What absolute, self-serving hogwash. Cruz has been incredibly consistent, far more so than Rubio. In fact, Cruz and Trump were both leaders on one of Stephens’ chief priorities, stopping the Iran deal that Stephens’ beloved GOP establishment allowed to breeze through Congress.
But that doesn’t matter. In order to demonstrate that they aren’t the whiny pick-up-the-political-football-and-go-home types, however, the GOP establishment must insist that Mitt Romney didn’t lose because they picked him – no, it was somehow the base’s fault. And it will be the base’s fault again if Cruz or Trump gets the nomination.
Shapiro remarks that Stephens “mocks”, “snarls” and insists “the only reason to disagree with him is a collective political death wish”. Ben Shapiro has been one of the most prominent (and during the Michelle Fields affair, most strident) public conservatives associated with #NeverTrump, yet there seems little room for either Ted Cruz or Mr.
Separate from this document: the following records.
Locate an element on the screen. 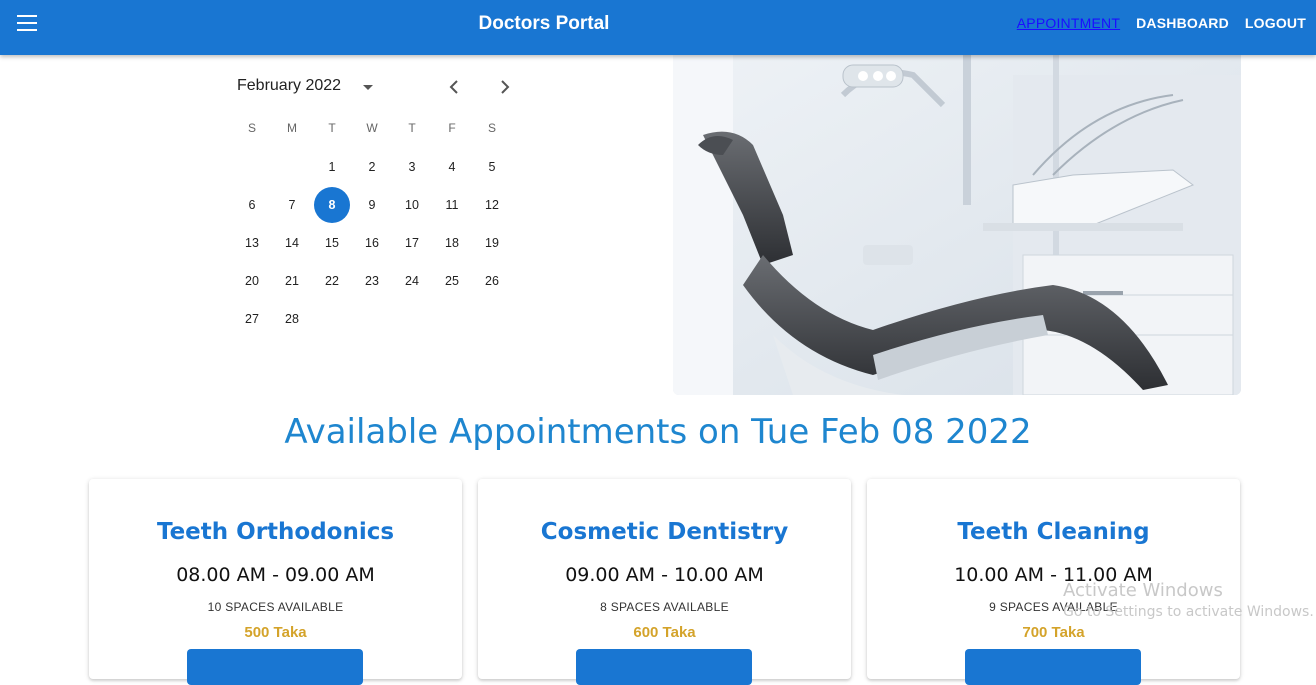 This screenshot has width=1316, height=685. calendar-day-number: 11 is located at coordinates (452, 205).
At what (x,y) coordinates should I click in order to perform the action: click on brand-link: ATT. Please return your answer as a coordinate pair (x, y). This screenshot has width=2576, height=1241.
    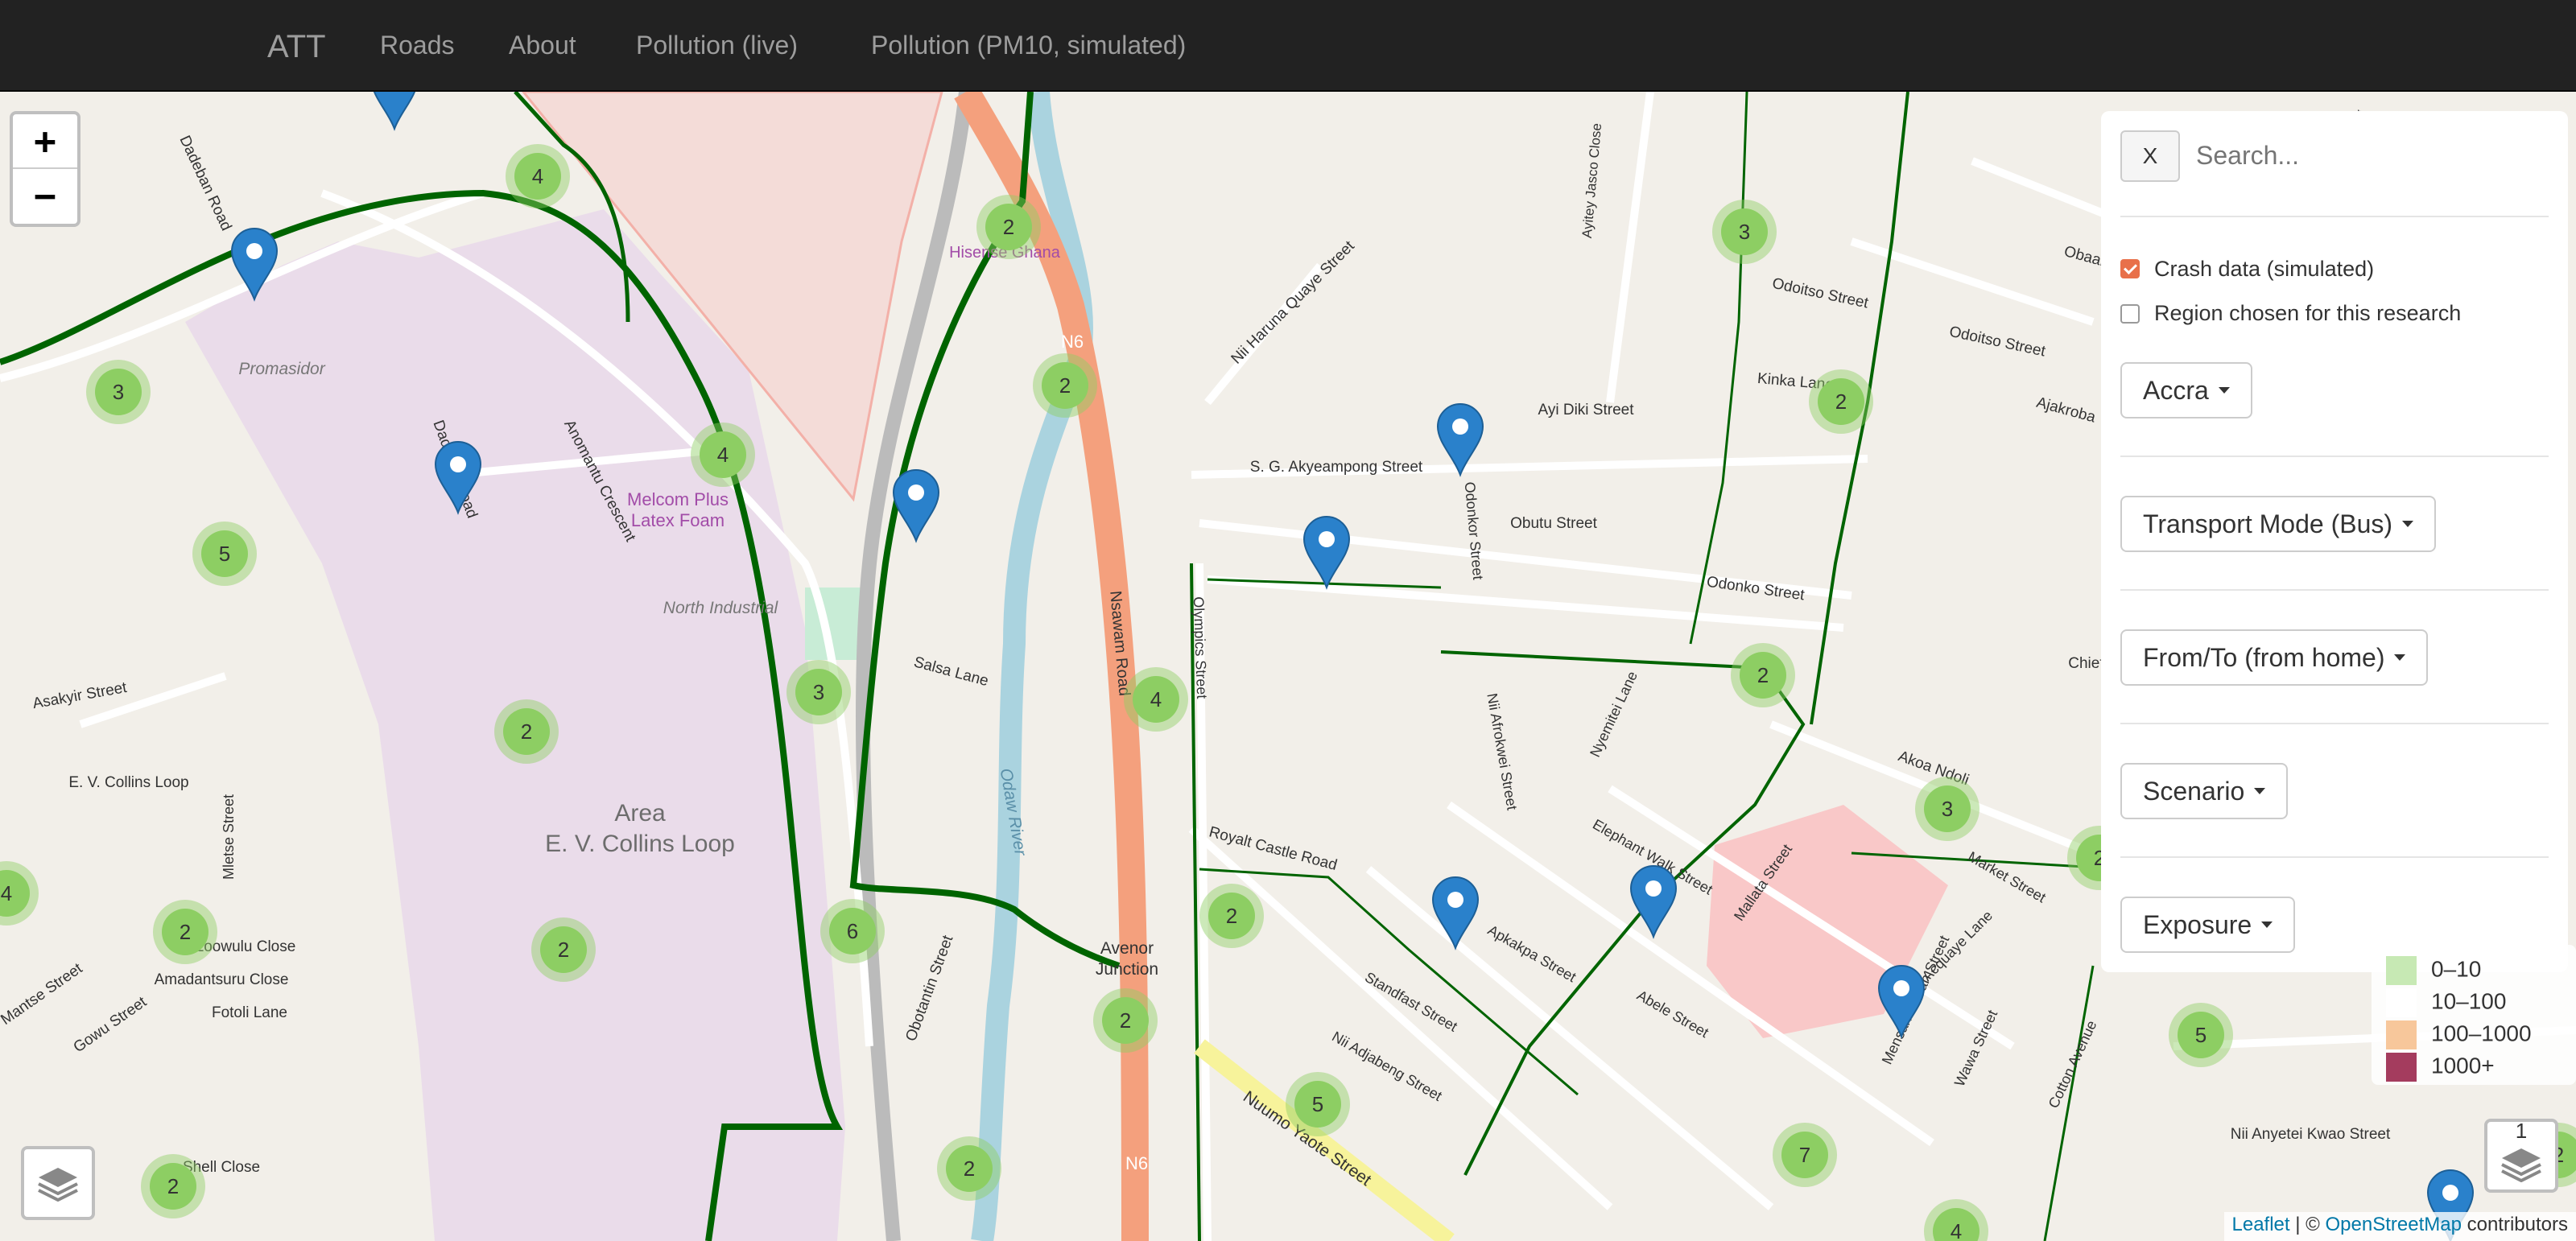
    Looking at the image, I should click on (296, 47).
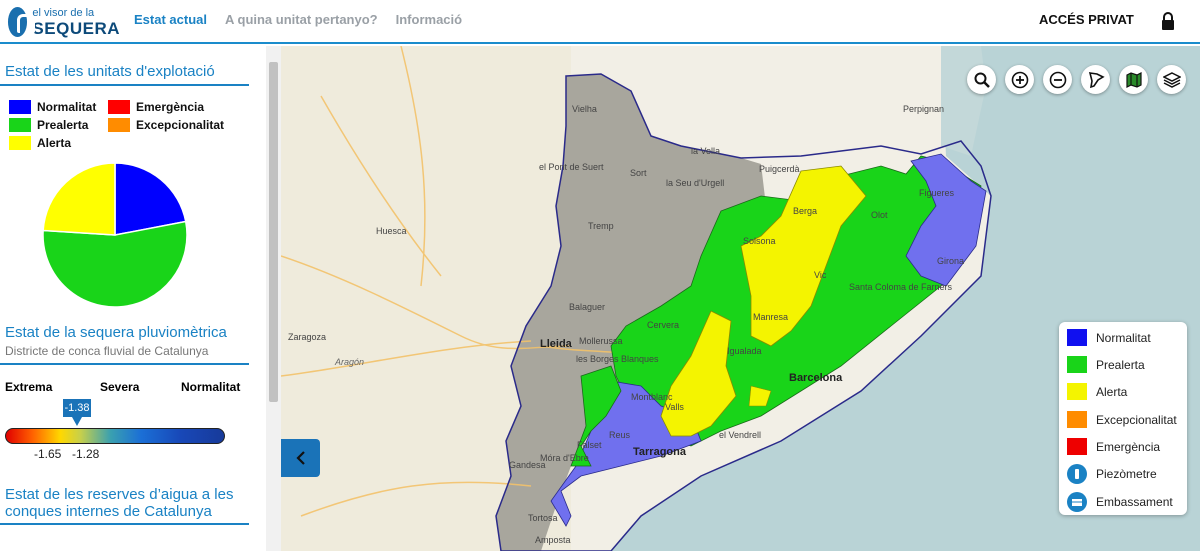 The image size is (1200, 551). What do you see at coordinates (110, 72) in the screenshot?
I see `section-units-title: Estat de les unitats d'explotació` at bounding box center [110, 72].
Shapiro in this new, ‘restored’ conservative movement Stephens imagines.
So, if Ted Cruz, Mike Lee, Ben Shapiro et al are insufficiently representative of the ‘conservative’ movement the WSJ wishes to restore, what does actually inform the WSJ’s conceptualization of ‘conservatism’? Again, from Bandler’s article at Truth Revolt;
To really get an idea of the mindset of the Journal, one simply needs to look back to their editorial on July 3, 1984 called “In Praise of Huddled Masses” in which they called for open borders.
“If Washington still wants to ‘do something’ about immigration, we propose a five-word constitutional amendment: There shall be open borders,” the editorial read.
In his articles Mr. Stephens explicitly denies the very idea of an ‘Establishment’ GOP. He has openly denigrated conservatives in the mold of Senators Ted Cruz and Mike Lee. Two years ago it was the libertarian conservative Senator Rand Paul that Stephens was denigrating. In that article Stephens seems to reserve his warmest regards for such conservative stalwarts as… Governors Jeb Bush and Chris Christie. Winners, respectively, of 0.92% and 0.18% of the GOP primary vote. They really are representing the 1% (well, 1.1%)!
Stephens inadvertently illustrates that whether Trump or Hillary occupies the Oval Office next year, the conservative movement and the GOP face dark times ahead. As Myron Magnate observes, the voters are angry, animated by “the sense that the U.S. government no longer belongs to the people and no longer represents them“, a sense that “reflects the real state of affairs”. By this December we will be well into the question of what the conservative movement actually is and what it seeks to conserve.
Unfortunately for us all, it seems there is no shortage of people that someone wants out of the movement. What remains to be seen is if anyone at all will be left.